> [Dataset records]:
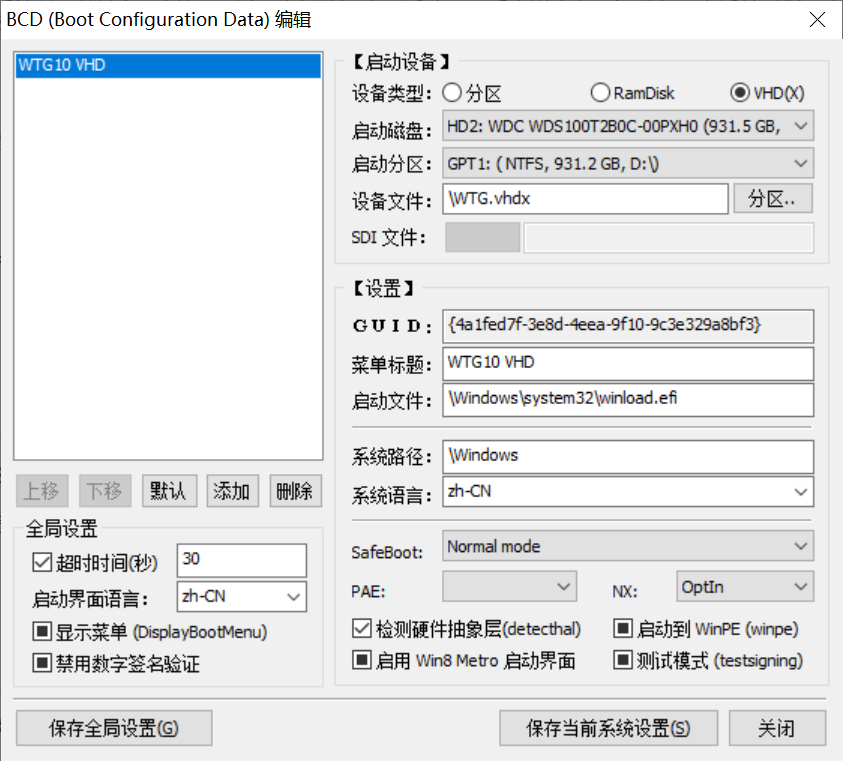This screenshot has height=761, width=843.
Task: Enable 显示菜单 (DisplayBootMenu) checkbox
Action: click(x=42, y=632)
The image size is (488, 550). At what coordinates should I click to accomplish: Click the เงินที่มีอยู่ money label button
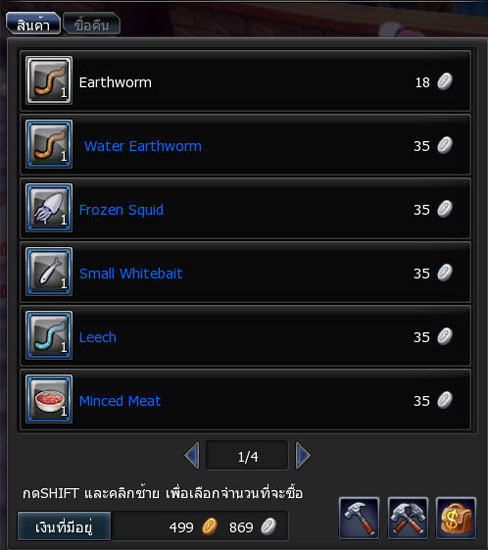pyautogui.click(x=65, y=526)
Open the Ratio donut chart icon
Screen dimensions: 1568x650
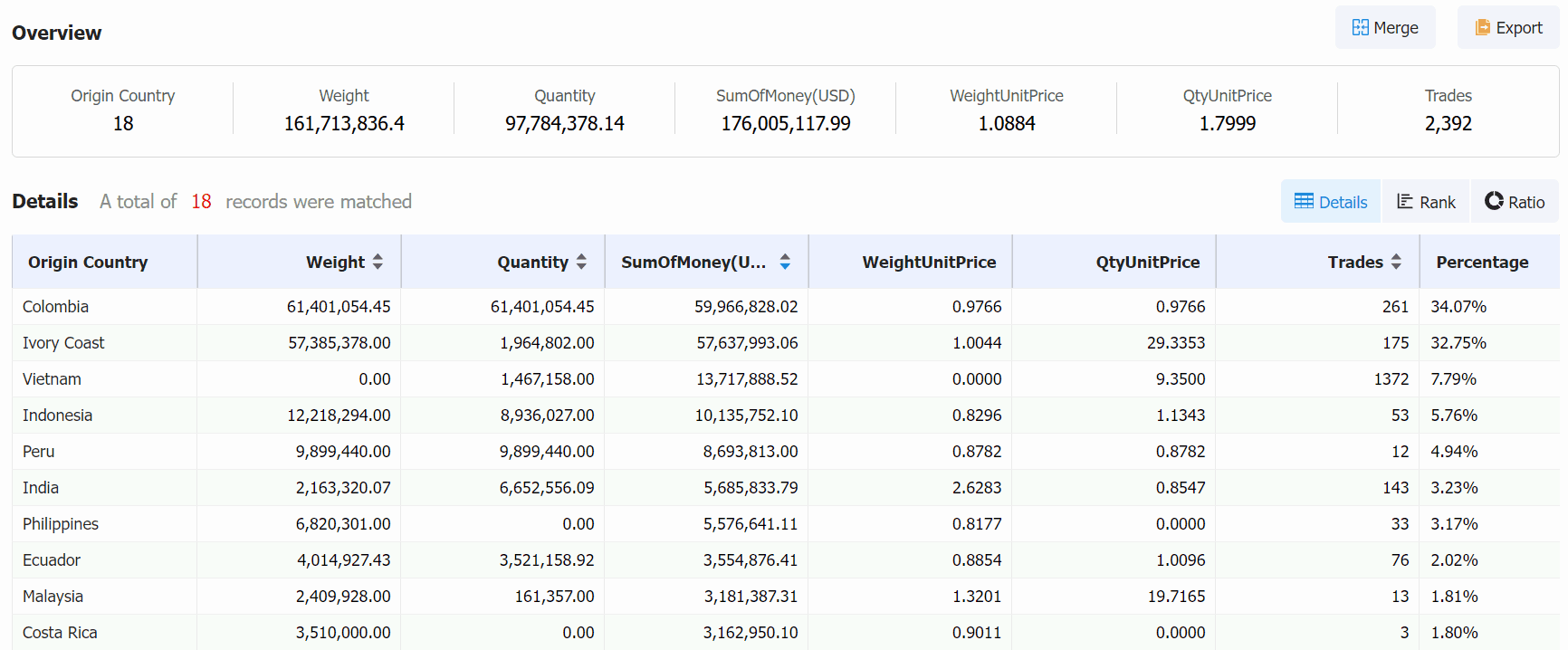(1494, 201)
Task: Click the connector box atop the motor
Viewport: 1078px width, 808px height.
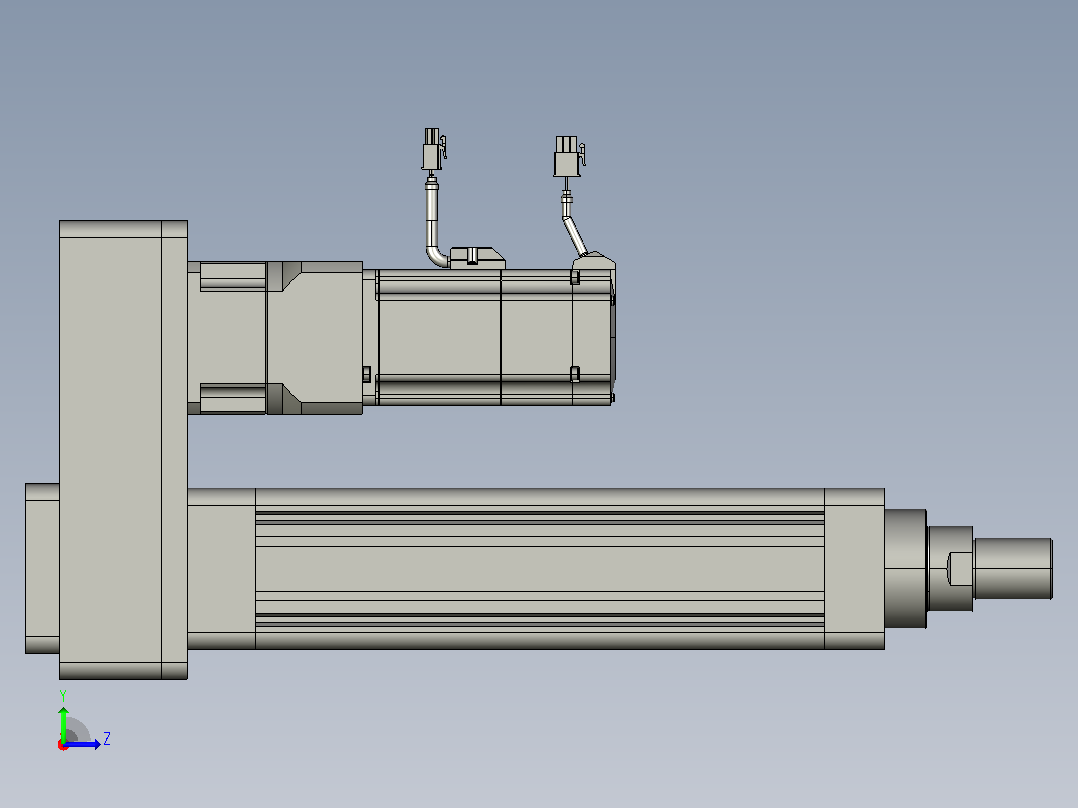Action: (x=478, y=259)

> [Problem]:
Repeat word for word, and nothing more, the lines between the line containing "Task: Click the connector box atop the motor" and the last line of the records above, inclusive, without pictures.

> [Task answer]:
Task: Click the connector box atop the motor
Viewport: 1078px width, 808px height.
Action: (x=478, y=259)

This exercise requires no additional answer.